Ingénieur à la retraite ayant oeuvré à l’UQAC, Jacques Paradis poursuit dans le monde de l’enseignement avec sa propre école de voile.
Ingénieur à la retraite ayant oeuvré à l’UQAC, Jacques Paradis poursuit dans le monde de l’enseignement avec sa propre école de voile.

De l’UQAC au fjord, un professeur à la retraite enseigne la voile

Après avoir oeuvré dans le monde de l’enseignement à l’UQAC pendant plusieurs années, Jacques Paradis profite de sa retraite pour poursuivre sa mission en enseignant la navigation à voile sur le fjord du Saguenay.

Rencontré à la Marina de L’Anse-Saint-Jean récemment, l’ingénieur de formation dirige l’école Voile Croisière Parasard qui offre des cours-stages de navigation à voile à bord du voilier de croisière Le Parasard 3 sur le territoire nautique du Saguenay et du Saint-Laurent, jusque vers les Îles-de-la-Madeleine. «Je suis retraité de l’UQAC depuis 2019 et j’ai décidé de fonder ma propre école de voile après avoir accumulé 40 ans de navigation et avoir piloté trois voiliers différents», mentionne-t-il alors qu’il s’apprêtait alors à larguer les amarres avec un groupe de quatre élèves à bord provenant de Grenville-sur-la-Rouge.

La pandémie l’oblige à faire preuve de prudence puisque d’habitude, il limite le nombre à trois élèves. Cette fois-ci, il s’agissait de deux couples habitant deux adresses différentes. Habituellement, les stages ont une durée de cinq jours à partir du dimanche midi jusqu’au vendredi midi avec coucher à bord, sauf que la COVID-19 force le débarquement chaque soir pour des nuits dans des établissements hôteliers.
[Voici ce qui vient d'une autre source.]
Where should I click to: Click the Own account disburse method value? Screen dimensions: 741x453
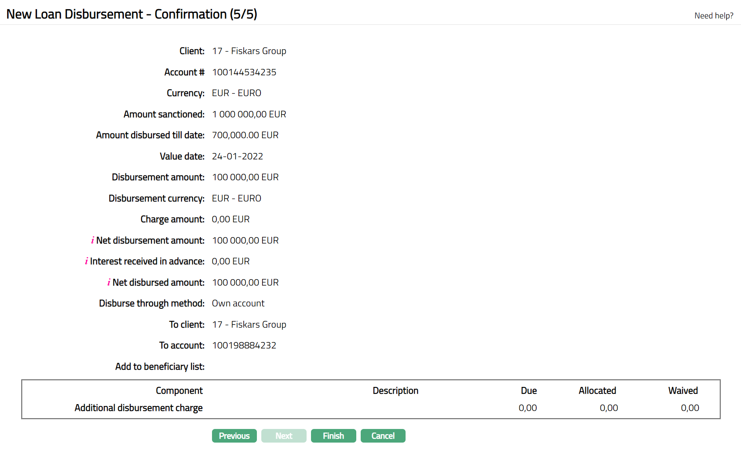[238, 303]
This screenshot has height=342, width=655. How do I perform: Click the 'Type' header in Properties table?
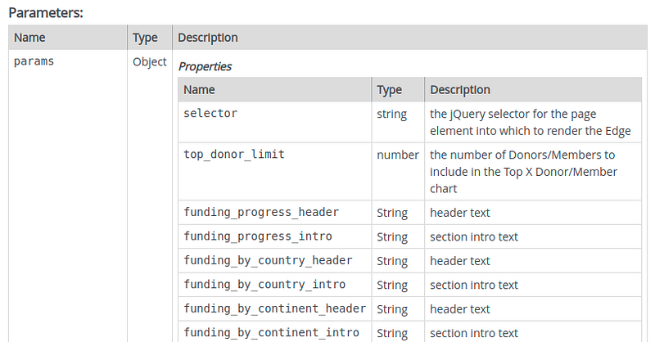389,90
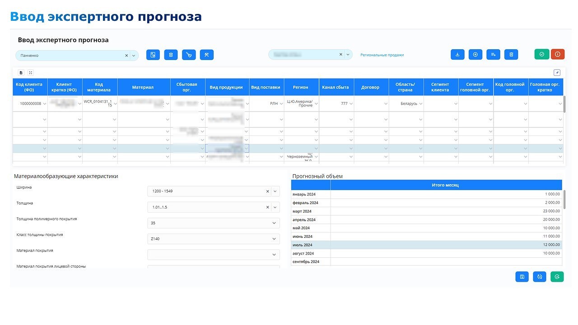Expand the Панченко user dropdown
This screenshot has height=325, width=578.
tap(134, 56)
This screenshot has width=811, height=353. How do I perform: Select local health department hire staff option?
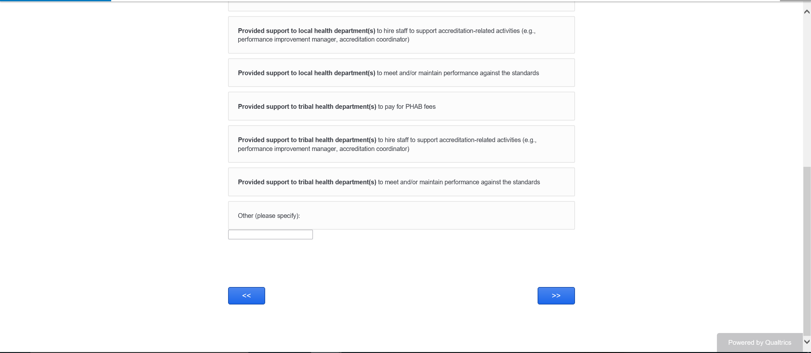[401, 35]
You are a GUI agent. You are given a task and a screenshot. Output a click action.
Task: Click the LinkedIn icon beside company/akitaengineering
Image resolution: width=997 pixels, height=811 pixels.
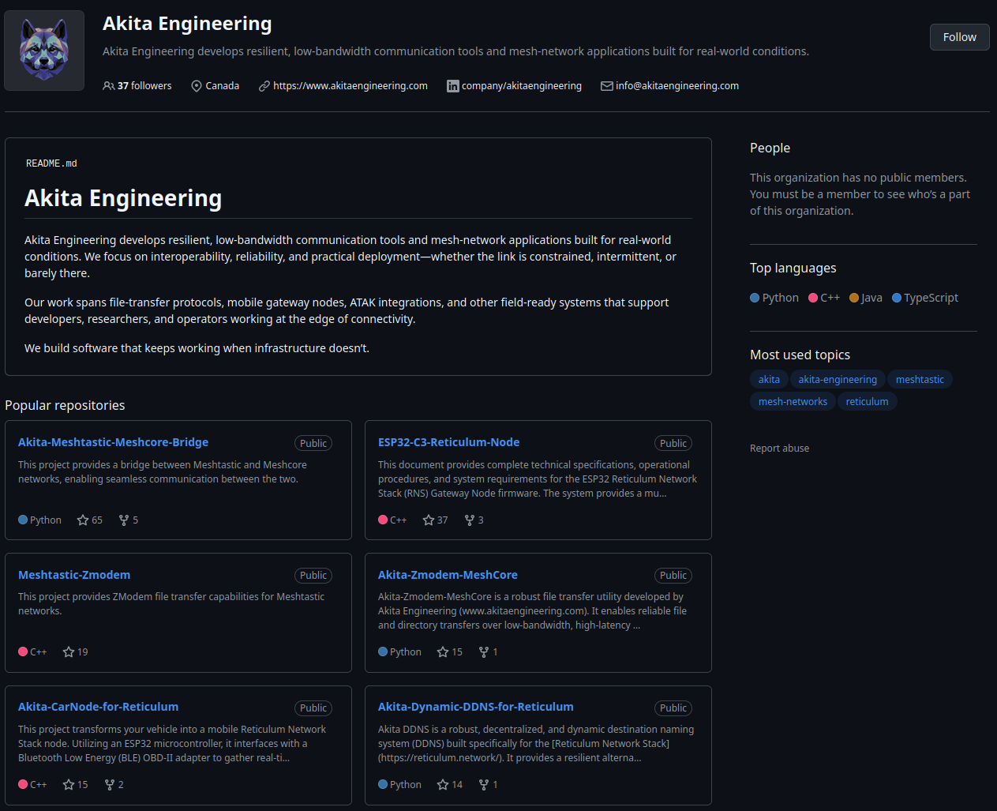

Navigateur d’expérience, M. Paradis a enseigné la voile pendant huit années, avant de fonder sa propre école. Les niveaux débutant, intermédiaire et avancé sont enseignés, en vertu de l’homologation Voile Québec et Voile Canada. «Les gens viennent pour apprendre toutes les techniques de navigation à partir de l’accostage, la manipulation du moteur, la réduction des voiles, les règles de sécurité, la vie à bord, etc. Ils partent de zéro et apprennent la voile», mentionne-t-il.

Tout près de son bateau, des instructeurs de voile d’une autre école, Mercator, préparent aussi leur départ avec un groupe d’élève. Selon M. Paradis, il règne plutôt un esprit de collaboration sur les quais puisque la voile et le fjord du Saguenay semblent profiter d’un certain engouement auprès d’une clientèle provenant de l’extérieur de la région. «Présentement, je suis bouclé pour onze semaines d’enseignement. Je n’ai plus de place. J’estime que 90 % des gens à qui j’enseigne proviennent de l’extérieur de la région», avance-t-il.

Il conclut en affirmant qu’une petite entreprise comme la sienne entraîne des retombées économiques importantes puisque les cours-stages à 950 $ par semaine par personne contribuent à l’économie locale du Bas-Saguenay.